> [Records to use]:
⟨

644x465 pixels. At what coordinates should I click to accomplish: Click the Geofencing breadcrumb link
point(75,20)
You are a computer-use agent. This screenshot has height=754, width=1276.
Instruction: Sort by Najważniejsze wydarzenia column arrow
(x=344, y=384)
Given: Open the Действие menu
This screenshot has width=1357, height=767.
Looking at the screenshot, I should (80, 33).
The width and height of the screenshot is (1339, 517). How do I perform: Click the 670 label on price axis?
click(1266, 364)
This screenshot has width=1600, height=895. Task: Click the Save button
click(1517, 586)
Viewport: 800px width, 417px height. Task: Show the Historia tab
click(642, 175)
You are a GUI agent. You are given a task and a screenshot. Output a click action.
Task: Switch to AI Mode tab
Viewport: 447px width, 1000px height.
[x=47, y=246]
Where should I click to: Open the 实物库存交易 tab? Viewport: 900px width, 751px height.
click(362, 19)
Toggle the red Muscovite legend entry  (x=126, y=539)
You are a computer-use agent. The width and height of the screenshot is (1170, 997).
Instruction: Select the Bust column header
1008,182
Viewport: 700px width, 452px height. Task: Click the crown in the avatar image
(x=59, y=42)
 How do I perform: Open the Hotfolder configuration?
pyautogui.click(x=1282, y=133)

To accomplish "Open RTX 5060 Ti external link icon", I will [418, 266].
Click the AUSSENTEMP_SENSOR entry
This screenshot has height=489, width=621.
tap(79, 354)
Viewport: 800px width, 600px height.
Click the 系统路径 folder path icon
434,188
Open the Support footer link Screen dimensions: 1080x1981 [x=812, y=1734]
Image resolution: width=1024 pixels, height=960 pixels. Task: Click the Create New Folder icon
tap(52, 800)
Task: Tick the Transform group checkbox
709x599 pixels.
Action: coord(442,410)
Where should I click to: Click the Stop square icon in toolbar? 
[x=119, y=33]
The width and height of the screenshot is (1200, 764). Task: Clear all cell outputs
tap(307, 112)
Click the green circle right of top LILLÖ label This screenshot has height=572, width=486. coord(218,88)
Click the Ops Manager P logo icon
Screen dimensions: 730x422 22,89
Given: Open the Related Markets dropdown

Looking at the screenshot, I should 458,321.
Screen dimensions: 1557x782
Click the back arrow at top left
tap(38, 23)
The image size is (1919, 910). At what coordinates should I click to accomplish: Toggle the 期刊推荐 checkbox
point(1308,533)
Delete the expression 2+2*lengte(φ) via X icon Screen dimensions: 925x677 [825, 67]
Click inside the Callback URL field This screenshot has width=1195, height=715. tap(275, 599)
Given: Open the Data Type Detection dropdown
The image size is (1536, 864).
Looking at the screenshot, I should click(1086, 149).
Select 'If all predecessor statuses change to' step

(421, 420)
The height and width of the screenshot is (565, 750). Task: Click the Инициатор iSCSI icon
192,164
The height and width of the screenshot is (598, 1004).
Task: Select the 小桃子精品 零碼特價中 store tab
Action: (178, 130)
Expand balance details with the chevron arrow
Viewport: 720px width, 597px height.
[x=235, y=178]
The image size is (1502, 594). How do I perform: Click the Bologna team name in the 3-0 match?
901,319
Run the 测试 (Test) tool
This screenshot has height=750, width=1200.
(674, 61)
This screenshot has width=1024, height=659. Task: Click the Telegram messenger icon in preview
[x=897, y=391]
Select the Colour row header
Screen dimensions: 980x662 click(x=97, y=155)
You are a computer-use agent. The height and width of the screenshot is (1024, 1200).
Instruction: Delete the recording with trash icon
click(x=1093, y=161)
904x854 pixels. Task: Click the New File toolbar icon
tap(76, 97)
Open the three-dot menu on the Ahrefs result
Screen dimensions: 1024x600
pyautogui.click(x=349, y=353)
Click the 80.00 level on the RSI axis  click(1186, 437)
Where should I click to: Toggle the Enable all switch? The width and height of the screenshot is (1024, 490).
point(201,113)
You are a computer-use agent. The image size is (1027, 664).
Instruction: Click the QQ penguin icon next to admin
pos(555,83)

⟩

> [Task requirements]: Which lines hold the string "menu"? Copy all of them from the data above.

> [Response]:
Given: Open the Действие menu
Open the three-dot menu on the Ahrefs result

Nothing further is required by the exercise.